Simultaneously, the same committee is drafting a Duma statement ‘On Support for the Russian Orthodox Church and Other Traditional Spiritual Institutes’. Before getting on vote in the lower house of Russian parliament, it will be discussed at a meeting of the governmental commission for religious associations that will be chaired by Deputy Prime Minister Vladislav Surkov.
The draft statement says, among other things, that the antireligious propaganda pursues the goal of seeding mistrust towards the Russian Orthodox Church as a carrier of traditional conservative and patriotic values, provoking revulsion against its active social position, putting religious and state institutes in an opposition to one another, and undermining Russia’s centuries-old spiritual and moral traditions.
State agencies will also consider possible punishments for infliction of damage on Church property and for the fomenting of religious strife.
An initial call for augmenting the Criminal Code with a clause on punishment for injuring the believers’ feelings came from the Russian Orthodox Church. The Right Reverend Vsevolod Chaplin, the chief of the Synod’s department for relations between the Church and society, urged the authorities to specify punishments for those who insult the Church and a similar proposal came Thursday, September 13, from mother Xenia /Chernega/, the chief of Moscow Patriarchate’s legal department who took the floor at a session of the Duma expert council for public associations and religious organizations.
President Putin on Thursday voiced an opinion much along the same lines in connection with the events in Libya where the Islamists had broken into the compound of the U.S. Consulate in Benghazi and killed the U.S. ambassador, an embassy worker, and two U.S. marines.
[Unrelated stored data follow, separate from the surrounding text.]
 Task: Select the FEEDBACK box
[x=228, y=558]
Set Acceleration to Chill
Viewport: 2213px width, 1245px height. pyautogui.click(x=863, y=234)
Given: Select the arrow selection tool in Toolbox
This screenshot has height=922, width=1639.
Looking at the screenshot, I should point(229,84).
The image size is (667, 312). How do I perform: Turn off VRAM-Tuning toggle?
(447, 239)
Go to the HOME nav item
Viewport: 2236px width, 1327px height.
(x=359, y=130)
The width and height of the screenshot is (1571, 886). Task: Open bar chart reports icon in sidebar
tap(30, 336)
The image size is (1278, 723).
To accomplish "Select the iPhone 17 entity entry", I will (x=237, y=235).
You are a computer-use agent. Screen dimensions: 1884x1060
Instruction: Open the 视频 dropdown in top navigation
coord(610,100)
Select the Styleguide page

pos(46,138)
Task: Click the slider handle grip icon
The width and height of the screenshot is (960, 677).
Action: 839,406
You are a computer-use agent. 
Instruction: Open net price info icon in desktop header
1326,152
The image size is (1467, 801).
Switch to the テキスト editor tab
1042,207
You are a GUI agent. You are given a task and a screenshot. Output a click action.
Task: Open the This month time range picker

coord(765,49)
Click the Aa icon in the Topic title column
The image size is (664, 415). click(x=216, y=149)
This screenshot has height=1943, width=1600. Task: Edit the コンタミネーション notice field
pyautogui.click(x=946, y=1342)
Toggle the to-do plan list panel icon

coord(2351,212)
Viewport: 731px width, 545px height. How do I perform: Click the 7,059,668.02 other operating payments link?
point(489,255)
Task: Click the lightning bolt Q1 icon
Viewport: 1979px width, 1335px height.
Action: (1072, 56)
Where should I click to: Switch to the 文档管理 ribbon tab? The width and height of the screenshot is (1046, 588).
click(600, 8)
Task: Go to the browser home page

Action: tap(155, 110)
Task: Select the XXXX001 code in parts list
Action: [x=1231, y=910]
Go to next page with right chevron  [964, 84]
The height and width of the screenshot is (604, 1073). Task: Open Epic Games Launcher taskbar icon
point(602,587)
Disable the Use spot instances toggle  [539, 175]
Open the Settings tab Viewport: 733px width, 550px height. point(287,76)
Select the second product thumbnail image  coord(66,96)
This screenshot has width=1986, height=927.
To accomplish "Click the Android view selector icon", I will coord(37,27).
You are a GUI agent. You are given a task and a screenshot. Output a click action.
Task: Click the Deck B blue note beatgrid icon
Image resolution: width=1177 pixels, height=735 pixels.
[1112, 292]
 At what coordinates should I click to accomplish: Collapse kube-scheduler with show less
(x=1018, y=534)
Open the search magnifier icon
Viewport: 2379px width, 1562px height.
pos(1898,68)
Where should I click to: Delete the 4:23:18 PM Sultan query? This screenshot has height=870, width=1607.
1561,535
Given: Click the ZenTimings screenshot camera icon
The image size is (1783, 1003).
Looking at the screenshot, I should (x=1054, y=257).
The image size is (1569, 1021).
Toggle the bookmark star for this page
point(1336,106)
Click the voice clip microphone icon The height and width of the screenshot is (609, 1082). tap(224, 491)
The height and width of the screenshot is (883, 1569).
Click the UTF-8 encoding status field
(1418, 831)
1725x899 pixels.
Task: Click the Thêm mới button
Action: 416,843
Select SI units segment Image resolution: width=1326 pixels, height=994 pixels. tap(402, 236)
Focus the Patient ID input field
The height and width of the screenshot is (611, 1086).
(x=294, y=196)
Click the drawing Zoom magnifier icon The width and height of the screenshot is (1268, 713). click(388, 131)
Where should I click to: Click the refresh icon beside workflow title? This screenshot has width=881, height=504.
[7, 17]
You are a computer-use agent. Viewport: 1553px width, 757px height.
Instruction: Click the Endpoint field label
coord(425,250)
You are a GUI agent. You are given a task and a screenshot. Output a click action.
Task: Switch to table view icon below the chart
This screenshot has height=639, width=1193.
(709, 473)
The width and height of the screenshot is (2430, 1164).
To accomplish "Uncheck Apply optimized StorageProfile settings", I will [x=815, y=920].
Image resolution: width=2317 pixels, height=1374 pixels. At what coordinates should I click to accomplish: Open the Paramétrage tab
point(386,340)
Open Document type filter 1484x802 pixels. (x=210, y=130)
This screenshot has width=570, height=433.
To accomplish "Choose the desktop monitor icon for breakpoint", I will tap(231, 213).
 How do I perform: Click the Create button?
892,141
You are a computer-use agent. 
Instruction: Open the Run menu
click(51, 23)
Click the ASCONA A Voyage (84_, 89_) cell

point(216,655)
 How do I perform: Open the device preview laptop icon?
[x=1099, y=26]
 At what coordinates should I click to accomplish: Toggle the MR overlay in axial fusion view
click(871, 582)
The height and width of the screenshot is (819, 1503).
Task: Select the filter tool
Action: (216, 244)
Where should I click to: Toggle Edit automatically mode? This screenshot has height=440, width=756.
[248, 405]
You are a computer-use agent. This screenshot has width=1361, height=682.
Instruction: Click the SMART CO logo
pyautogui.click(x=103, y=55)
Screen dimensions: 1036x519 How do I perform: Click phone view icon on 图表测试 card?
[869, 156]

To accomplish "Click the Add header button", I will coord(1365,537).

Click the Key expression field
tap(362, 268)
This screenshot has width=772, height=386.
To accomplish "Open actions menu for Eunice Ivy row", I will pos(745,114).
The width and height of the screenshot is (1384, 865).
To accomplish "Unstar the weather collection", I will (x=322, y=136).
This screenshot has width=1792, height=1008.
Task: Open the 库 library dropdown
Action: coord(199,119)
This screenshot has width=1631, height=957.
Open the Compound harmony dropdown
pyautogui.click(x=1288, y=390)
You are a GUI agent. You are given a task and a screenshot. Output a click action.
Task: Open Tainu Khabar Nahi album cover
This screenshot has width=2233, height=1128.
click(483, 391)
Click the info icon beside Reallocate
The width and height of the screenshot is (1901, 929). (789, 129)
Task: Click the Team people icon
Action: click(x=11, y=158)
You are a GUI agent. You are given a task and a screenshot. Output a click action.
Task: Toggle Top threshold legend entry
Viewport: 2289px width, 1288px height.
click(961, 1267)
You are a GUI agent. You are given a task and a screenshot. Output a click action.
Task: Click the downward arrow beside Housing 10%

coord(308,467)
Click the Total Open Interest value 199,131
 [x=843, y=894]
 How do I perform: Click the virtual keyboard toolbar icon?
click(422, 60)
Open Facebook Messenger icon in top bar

The incident in Benghazi occurred after the uploading on the Internet of a movie outraging on the religious feelings of Moslem believers. Putin said in this connection the government has a duty to react time and toughly to the acts that hurt the religious people’s feelings.
“All of us should treat with special care the religious feelings of people who belong to the most diverse denominations,” Putin said. “If the state doesn’t offer a timely and tough reaction then the insulted and humiliated people begin to defend their ideas and interests on their own,” he said.
Public debates on punishments for those who insult believers started out in spring shortly after members of the Pussy Riot punk group staged a highly controversial ‘punk sermon’ in Moscow’s Cathedral of the Savior. Oil was added to the fire by the bizarre actions, in which the wooden Russian Orthodox Crosses of Veneration were sawn down in a number of places by unidentified vandals.
Representatives of the Russian Orthodox Church started talking about a ‘war on the Russian Orthodoxy’ then.
“The latest events involving Patriarch Kirill’s wristwatch and apartment, as well as the Pussy Riot group triggered protests of a considerable part of the population,” Yuti Tabak, an expert on religious studies at the Moscow Human Rights Bureau told the Izvestia daily.
“Crosses are being felled all across Russia; mottoes appear on the walls of churches, and the believers may offer a retaliatory reaction soon,” he said. “This may bring about extremist actions on religious grounds with very problematic consequences. This will be totally inadmissible and that’s why the authorities are trying to resolve the problem at all levels now.”